(What is being asked): Write out the following records word for word.

BEGIN

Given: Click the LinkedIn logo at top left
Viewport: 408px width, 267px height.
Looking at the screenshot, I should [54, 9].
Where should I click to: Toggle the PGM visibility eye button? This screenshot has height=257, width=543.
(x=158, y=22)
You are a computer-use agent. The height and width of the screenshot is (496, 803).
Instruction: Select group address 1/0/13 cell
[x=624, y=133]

END

(The answer):
Given: Click the LinkedIn logo at top left
Viewport: 408px width, 267px height.
Looking at the screenshot, I should [54, 9].
Where should I click to: Toggle the PGM visibility eye button? This screenshot has height=257, width=543.
(x=158, y=22)
You are a computer-use agent. The height and width of the screenshot is (496, 803).
Instruction: Select group address 1/0/13 cell
[x=624, y=133]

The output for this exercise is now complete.